EXTRACTO FUENTE →
▼

Mauricio García Villegas, doctor en Ciencia Política e investigador en Dejusticia, en la entrevista de Contexto.

Contexto dialogó con Mauricio García Villegas, riguroso investigador y uno de los ensayistas más importantes en Colombia y América Latina, sobre algunas de las temáticas que siempre gravitan en torno a la reflexión sobre la identidad, la cultura —y la cultura política— de nuestro país.

García Villegas, doctor en Ciencia Política de la Universidad Católica de Lovaina (Bélgica) y doctor honoris causa de la Escuela Normal Superior de Cachan (Francia), se desempeña como profesor del Instituto de Estudios Políticos y Relaciones Internacionales de la Universidad Nacional de Colombia, y como columnista del periódico El Espectador. Apartes de un intercambio de ideas.

▲

SECCIÓN DE DATOS →
▼

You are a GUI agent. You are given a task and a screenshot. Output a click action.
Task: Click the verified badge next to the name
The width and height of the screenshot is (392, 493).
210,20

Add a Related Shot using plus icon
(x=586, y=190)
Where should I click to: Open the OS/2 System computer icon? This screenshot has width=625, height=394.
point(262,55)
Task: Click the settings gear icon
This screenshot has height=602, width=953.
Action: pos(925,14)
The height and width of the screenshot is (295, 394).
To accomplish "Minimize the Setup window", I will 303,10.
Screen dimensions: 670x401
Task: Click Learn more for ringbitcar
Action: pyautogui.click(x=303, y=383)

▲

INSTRUCCIÓN 1 → Indique si cada afirmación concuerda con el extracto sobre Mauricio García Villegas y responda sí o no, citando literalmente las palabras del texto que lo deciden. (a) García Villegas es doctor en Ciencia Política por la Universidad Católica de Lovaina. (b) García Villegas escribe columnas para el periódico El Tiempo. (c) García Villegas recibió el doctorado honoris causa de la Universidad Nacional de Colombia.
INSTRUCCIÓN 2 → Extienda el extracto sobre la entrevista a Mauricio García Villegas a partir de su última oración.

RESPUESTA 1 →
(a) Sí: «doctor en Ciencia Política de la Universidad Católica de Lovaina (Bélgica)».
(b) No: «como columnista del periódico El Espectador».
(c) No: «doctor honoris causa de la Escuela Normal Superior de Cachan (Francia)».

RESPUESTA 2 →
Redacción Contexto: En tu libro El orden de la libertad planteas de forma rotunda y original las formas que tenemos los colombianos de relacionarnos con las normas y leyes. ¿En general, por qué nos cuesta tanto cumplir la ley?

Mauricio García Villegas: El incumplimiento de reglas es un rasgo cultural que compartimos con muchos países latinoamericanos y que nos viene de la España clásica. Esta cultura, no solo individual sino colectiva, es responsable de muchas de las dificultades que tenemos para emprender proyectos, sacarlos adelante, evitar enredos, conflictos y violencias.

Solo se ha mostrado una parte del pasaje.